Você é capaz de enxergar o amor?
Você é capaz de enxergar o amor? Porque enxergá-lo, meu bem, não é para qualquer um.
O Criolo, por exemplo, afirmou que não existe amor em SP. Grande besteira! No mínimo, uma mentira. Porque até mesmo na megalópole, entre apressados, egoístas e vira-latas ansiosos pelo seu próximo desperdício, há amor de sobra, acredite. Ou finja que não me leu e, consequentemente, bata as botas sem enxergar o que há de mais bonito nesta cidade.
A mesma cegueira sentimental que possuiu a mente do Criolo também se infiltrou no imaginário de um grande amigo meu, que vive a declarar – a quem quiser ouvi-lo – que o tal do love evaporou sem deixar bilhete de despedida ou gritar “Já volto!” do hall do elevador. “Cadê o amor, cara?”, meu brother me pergunta sempre que toma uns chopes a mais. “Está bem aqui, irmão!”, respondo enquanto aperto forte o ombro dele, tentando mostrar que o amor, na maioria das vezes – e diferente do que grande parte do povo pensa -, manifesta-se por meio de singelezas, sem vestir grandes ornamentos ou peças que brilham no escuro.
Quer saber a real? O amor, apesar dos tantos exageros pomposos que inventaram sobre ele, prefere dar as caras através de sutilezas bem menos audíveis do que serenatas e quase invisíveis perto de buquês que custam os olhos da cara. E você precisa estar preparada para enxergá-lo, ok? Precisa aprender a reconhecê-lo em meio ao mar revolto de sentimentos em que está inserida desde que saiu do útero de sua querida madre. Ou passará por cima dele diversas vezes, sem sequer notá-lo, como os executivos que berram ao celular costumam fazer com mendigos estirados sobre a calçada da Paulista.
Sabe o amor cheio de declarações públicas e cartas quilométricas que você idealizava em sua adolescência? Esqueça-o. Ou melhor, encare-o como uma das formas – a menos comum, provavelmente – de manifestação do sentimento. Porque o amor, na maioria dos casos, não chega berrando “Tô aqui, porra!” nem cola na grade segurando um cartaz que termina com “Filma eu, Galvão!”. O amor, muitas vezes, é sutil, na dele, reservado pra dedéu, mas, nem por isso, deixa de ser algo atômico e transformador. Saca?

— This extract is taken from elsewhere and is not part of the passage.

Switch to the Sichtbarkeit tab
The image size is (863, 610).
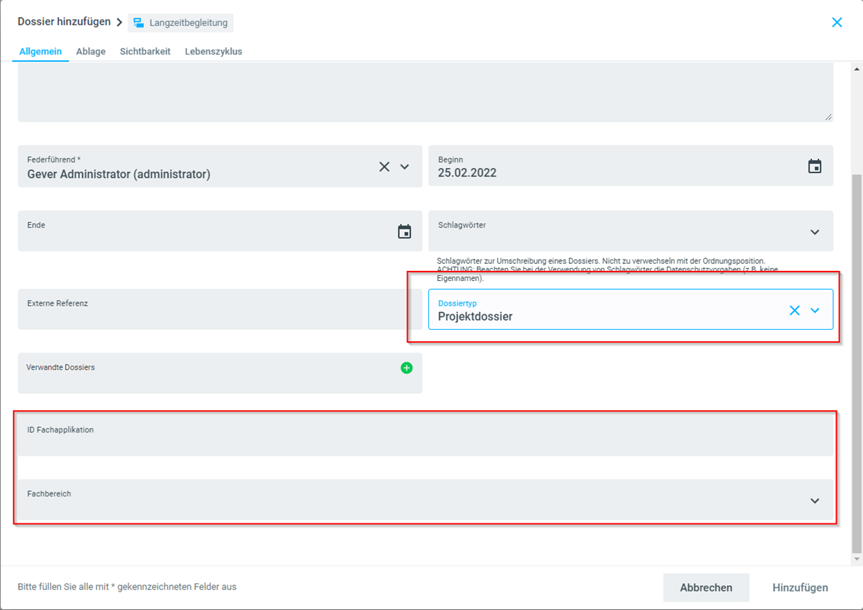(x=145, y=51)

Em vez de ficar procurando, feito louca, por um outdoor com um “I Love You” seguido por seu nome, preste atenção nos detalhes, pois é neles que o amor mora. Preste atenção na forma carinhosa como o seu namorado acaricia o dorso do seu dedo enquanto dirige. Atente-se à blusa extra que ele deixa no carro somente para lhe emprestar quando o tempo mudar, abruptamente. Observe a expressão de tristeza que ele faz quando você diz que seu dia foi uma merda. Note a forma como ele cerra os punhos quando você afirma que alguém lhe destratou. Preste bastante atenção nas tantas vezes em que ele assistiu aos vídeos do Edu Guedes só pra aprender a fazer algum quitute com poder de acariciar o seu estômago pidão. Olhe bem para o sorriso que ele dá quando transforma seu sorriso tímido em gargalhada de acordar a vizinhança.
O amor, muitas vezes, surge numa pequena afirmação dita num domingo qualquer. E se você não perceber a presença dele, sinto muito, muito mesmo, pois não rolará replay. E você terá perdido uma valiosa chance de se encontrar com aquilo que existe para tornar a nossa existência suportável.

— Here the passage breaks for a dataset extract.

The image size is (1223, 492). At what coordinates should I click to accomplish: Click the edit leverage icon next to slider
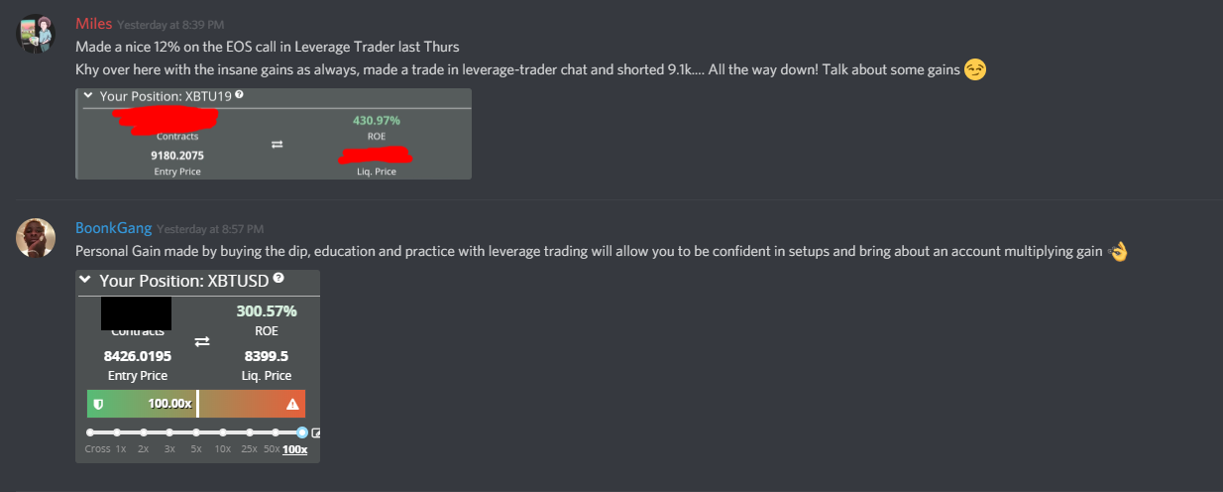coord(316,433)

Não acredita que o amor pode aparecer em pequenas frases? Pois precisa começar a acreditar, sério. Na semana passada, por exemplo, ele apareceu pra mim em forma de “Acho que prefiro ovo mexido!”. Não entendeu nada, né? Explico: essa foi a afirmação que a minha namorada fez quando percebeu que a minha primeira omelete, num ato de extrema rebeldia e falta de respeito, tinha começado a grudar no fundo da panela. Visualizou o tal do amor embrenhado num diálogo aparentemente desprovido de brilho? Eu o vi, felizmente. E continuo a vê-lo, todos os dias, porque sei da maravilhosa capacidade que ele tem de brotar longe de jardins e de se manifestar por meio de atitudes que, àqueles que ainda não o conhecem, parecem apenas atos corriqueiros, que não merecem um espacinho na memória ou dentro de uma poesia que aquece mais do que qualquer fogueira.